Malgrado le raccomandazioni dell’allora ministro Bonisoli, il governo giallo verde decise di bloccare il progetto. Fu la scelta chiara e definita di un esecutivo che rispetto alla migrazione aveva ben altra idea. MigrArti è innanzitutto un progetto di integrazione e non ha, e non aveva, nulla a che fare con le dichiarazioni urlate o con la propaganda, per tali ragioni, colpirlo è stata una volontà politica miope e sbagliata, anche mettendomi nei panni del governo dell’epoca. C’è ancora bisogno di un progetto come questo, fatto in maniera onesta e leale. Tornato Franceschini, il ministro mi ha subito confermato la volontà di rinnovare il sostegno a MigrArti e pertanto saremmo dovuti partire lo scorso anno ma a causa della pandemia i finanziamenti sono stati impiegati per combattere l’emergenza. In attesa di proseguire il lavoro nel 2021, in base alla conferma di continuità datami dal ministro, vorrei creare un sito che possa essere sia un archivio di esperienze e testimonianze raccolte finora sia una piattaforma in grado di fare da collettore creando un network di tutte le realtà che operano nel settore. Nella fase due del progetto, prima dell’interruzione, c’era anche la volontà di creare un luogo all’interno del quale si potessero riconoscere le popolazioni che sono venute in Italia, da qui era nata l’idea del Museo dell’emigrazione.

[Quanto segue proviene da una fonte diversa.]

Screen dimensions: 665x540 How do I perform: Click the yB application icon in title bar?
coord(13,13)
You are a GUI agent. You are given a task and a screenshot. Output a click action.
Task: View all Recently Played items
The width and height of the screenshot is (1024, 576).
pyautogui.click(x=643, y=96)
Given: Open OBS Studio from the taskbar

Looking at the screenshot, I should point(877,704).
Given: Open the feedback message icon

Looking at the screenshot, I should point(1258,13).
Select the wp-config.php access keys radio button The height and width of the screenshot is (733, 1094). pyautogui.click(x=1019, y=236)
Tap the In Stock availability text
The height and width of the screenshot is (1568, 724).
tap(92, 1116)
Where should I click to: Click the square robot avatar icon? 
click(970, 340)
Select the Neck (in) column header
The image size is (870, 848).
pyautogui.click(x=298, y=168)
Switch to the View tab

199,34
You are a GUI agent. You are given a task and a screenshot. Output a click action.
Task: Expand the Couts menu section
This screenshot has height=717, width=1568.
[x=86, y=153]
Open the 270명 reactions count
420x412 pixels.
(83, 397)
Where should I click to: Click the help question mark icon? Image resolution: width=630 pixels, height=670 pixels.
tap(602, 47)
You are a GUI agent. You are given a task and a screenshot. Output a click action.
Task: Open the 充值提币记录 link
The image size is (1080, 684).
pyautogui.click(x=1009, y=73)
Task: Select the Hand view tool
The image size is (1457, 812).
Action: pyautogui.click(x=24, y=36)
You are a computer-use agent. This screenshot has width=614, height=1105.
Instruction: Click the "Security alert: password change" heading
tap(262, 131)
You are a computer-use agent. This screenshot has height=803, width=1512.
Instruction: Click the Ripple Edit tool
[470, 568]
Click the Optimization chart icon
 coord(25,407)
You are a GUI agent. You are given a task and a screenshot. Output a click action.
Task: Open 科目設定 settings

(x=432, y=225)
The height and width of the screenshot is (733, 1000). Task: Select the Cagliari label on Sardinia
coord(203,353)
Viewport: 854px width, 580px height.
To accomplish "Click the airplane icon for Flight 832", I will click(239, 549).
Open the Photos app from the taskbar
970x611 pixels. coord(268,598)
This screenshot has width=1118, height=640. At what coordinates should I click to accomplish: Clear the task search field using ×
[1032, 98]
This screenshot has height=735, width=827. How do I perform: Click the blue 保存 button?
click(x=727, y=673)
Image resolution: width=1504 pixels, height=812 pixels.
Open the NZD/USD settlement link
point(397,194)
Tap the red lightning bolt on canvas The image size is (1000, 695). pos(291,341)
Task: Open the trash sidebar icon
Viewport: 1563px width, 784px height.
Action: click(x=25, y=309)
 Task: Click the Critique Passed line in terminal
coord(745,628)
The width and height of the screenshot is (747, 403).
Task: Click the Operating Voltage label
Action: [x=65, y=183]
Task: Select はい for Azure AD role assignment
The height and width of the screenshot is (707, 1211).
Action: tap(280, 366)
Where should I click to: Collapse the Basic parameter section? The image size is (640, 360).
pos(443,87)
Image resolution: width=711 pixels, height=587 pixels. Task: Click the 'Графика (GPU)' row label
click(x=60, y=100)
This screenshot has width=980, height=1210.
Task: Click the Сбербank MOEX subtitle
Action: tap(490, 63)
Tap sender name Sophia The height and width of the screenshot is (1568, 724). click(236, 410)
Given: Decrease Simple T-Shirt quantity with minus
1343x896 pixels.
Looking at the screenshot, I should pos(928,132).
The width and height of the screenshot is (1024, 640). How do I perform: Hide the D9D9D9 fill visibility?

In che modo i processi attivati, o attivabili in futuro, in Italia possono allargarsi anche a una dimensione internazionale e creare scambi funzionali a una progettualità condivisa?

Ricordo una bellissima telefonata di David Sassoli (dal 3 luglio 2019 presidente del Parlamento europeo, ndr) che mi chiedeva notizie riguardo MigrArti… Dell’importanza internazionale del progetto, ce ne siamo resi conto durante i nostri viaggi all’estero, portandolo all’attenzione dell’ONU, per i riconoscimenti ricevuti e ce lo dimostra anche la presenza di molte realtà che nella UE svolgono lo stesso nostro lavoro. Il fermo del progetto è arrivato proprio durante la sua evoluzione, quando aveva toccato il punto più alto e stavamo iniziando infatti la seconda fase, che si sarebbe contraddistinta per l’inaugurazione del Museo dell’Emigrazione, di cui parlavo prima, e soprattutto per il lancio europeo di MigrArts, ulteriore tassello per l’ampliamento della rete.

Pensa che possa essere possibile una reale e fattiva inclusione di progetti dedicati alle seconde generazioni all’interno del sistema culturale italiano o servono ancora bandi ad hoc che se da un lato generano opportunità dall’altro possono anche determinare ulteriori etichette?

Bisogna innanzitutto sottolineare l’evidenza che viviamo in un paese in cui non c’è una legge sullo ius soli, e quindi la presenza di MigrArti fa notizia già di per sé. Io mi auguro che si arrivi un giorno a non averne più bisogno, purtroppo siamo lontani anni luce da questo momento e speriamo di agire con maggiore continuità e sempre al meglio affinché questi progetti siano normalmente inseriti nel panorama culturale, non solo italiano.

Il futuro della cultura è gravemente colpito da questa crisi. Cosa potremmo aspettarci nei prossimi mesi e in quale direzione dovrebbero andare le politiche di integrazione culturale?

Una volta che abbiamo la sicurezza che i fondi ci sono e possiamo ripartire, vorrei fare gli Stati Generali di MigrArti, anche via web se necessario, affinché imparando dalla precedente esperienza e modulandola rispetto ai tempi attuali, si possa rilanciare l’iniziativa nel modo migliore possibile rendendola ancora più efficace e importante.